AI Can Pass the MBA Exam, Wharton Professor SaysIn the wake of ChatGPT uproar, its abilities (and limits) are becoming better understood
OpenAI’s ChatGPT passed the Master of Business Administration (MBA) exam according to a news report from NBC. Professor Christian Terwiesch of Wharton, who conducted the research and authored a paper on the matter, said that the bot scored somewhere in the B range on the exam, and that this has major implications for education.
The report is just another in a flux of news and concerns about AI invading the spheres of education and academia. Terwiesch wrote,
[The bot’s score shows] remarkable ability to automate some of the skills of highly compensated knowledge workers in general and specifically the knowledge workers in the jobs held by MBA graduates including analysts, managers, and consultants.”
Despise its apparent advancement, the bot did make some “surprising” mistakes at the level of middle-school math. The bot, then, is far from perfect and can’t always be trusted.

§ Complete the following:
[1] Please echo from the article on ChatGPT and the MBA exam the part that opens with the words containing "Despise its apparent" and closes with "always be trusted.".
[2] In the article on ChatGPT and the MBA exam, what grade range did the bot score in on the exam?

§ Data extract:
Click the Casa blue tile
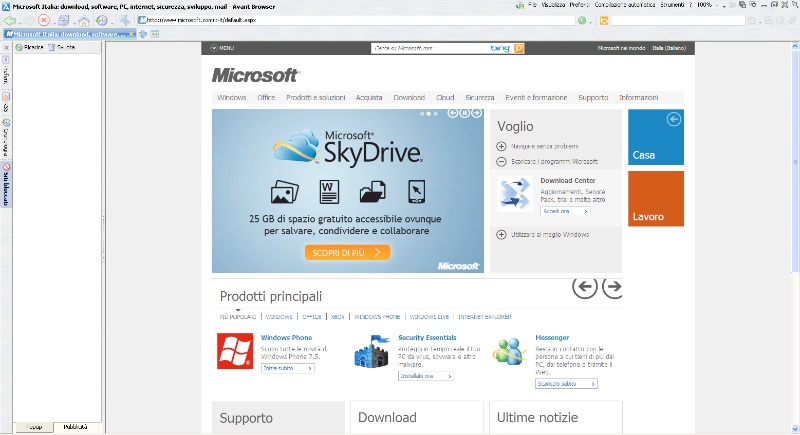Image resolution: width=800 pixels, height=435 pixels. tap(656, 137)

§ Exercise solutions:
[1]
Despise its apparent advancement, the bot did make some “surprising” mistakes at the level of middle-school math. The bot, then, is far from perfect and can’t always be trusted.

[2] Somewhere in the B range.